* What needs to be done
The lines to repeat are those below from the one containing "The height and width of the screenshot is (970, 1000)." down to the one containing "Disable the Unicode checkbox", both included; reproduce them exactly and nothing else.

Dataset records
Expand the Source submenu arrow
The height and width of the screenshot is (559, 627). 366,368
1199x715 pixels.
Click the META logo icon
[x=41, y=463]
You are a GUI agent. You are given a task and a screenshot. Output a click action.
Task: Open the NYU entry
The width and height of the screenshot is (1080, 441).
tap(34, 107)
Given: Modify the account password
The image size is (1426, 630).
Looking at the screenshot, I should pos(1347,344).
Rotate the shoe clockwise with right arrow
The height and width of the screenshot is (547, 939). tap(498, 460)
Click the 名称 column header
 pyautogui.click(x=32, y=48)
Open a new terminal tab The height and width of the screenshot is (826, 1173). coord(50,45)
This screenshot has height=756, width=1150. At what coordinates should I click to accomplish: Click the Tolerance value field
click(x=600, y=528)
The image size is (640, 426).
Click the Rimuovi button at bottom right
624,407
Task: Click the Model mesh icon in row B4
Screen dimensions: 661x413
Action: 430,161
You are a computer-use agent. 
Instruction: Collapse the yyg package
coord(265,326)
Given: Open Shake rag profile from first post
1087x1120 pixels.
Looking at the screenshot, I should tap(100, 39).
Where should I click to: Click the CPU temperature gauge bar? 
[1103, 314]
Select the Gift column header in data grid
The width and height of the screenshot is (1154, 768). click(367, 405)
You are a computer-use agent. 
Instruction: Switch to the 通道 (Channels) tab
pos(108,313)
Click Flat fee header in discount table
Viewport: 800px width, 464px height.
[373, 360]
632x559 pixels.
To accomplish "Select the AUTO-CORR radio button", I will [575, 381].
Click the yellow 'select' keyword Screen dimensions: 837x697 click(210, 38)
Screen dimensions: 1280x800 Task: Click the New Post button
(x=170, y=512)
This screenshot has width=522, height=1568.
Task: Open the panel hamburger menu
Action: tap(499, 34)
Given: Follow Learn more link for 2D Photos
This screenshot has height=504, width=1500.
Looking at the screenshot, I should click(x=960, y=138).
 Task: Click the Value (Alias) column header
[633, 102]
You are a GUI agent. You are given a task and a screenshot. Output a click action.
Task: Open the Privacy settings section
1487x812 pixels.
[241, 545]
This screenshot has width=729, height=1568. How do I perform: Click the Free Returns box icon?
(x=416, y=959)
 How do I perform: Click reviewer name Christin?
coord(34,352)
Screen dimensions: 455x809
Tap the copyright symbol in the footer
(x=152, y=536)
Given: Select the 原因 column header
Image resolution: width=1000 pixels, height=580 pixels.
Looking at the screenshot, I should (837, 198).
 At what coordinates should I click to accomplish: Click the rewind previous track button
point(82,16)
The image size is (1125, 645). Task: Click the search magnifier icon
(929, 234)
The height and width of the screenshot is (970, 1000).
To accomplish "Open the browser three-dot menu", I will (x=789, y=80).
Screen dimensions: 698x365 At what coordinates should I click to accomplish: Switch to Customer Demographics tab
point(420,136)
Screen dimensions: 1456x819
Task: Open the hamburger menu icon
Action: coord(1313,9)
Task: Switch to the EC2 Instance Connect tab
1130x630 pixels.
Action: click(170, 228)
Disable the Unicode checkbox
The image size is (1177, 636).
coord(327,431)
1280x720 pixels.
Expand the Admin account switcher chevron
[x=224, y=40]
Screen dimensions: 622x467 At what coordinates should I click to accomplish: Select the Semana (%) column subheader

* Response area
The height and width of the screenshot is (970, 1000).
To accomplish "Open the browser three-dot menu", I will (x=789, y=80).
Screen dimensions: 698x365 At what coordinates should I click to accomplish: Switch to Customer Demographics tab
point(420,136)
Screen dimensions: 1456x819
Task: Open the hamburger menu icon
Action: coord(1313,9)
Task: Switch to the EC2 Instance Connect tab
1130x630 pixels.
Action: click(170, 228)
Disable the Unicode checkbox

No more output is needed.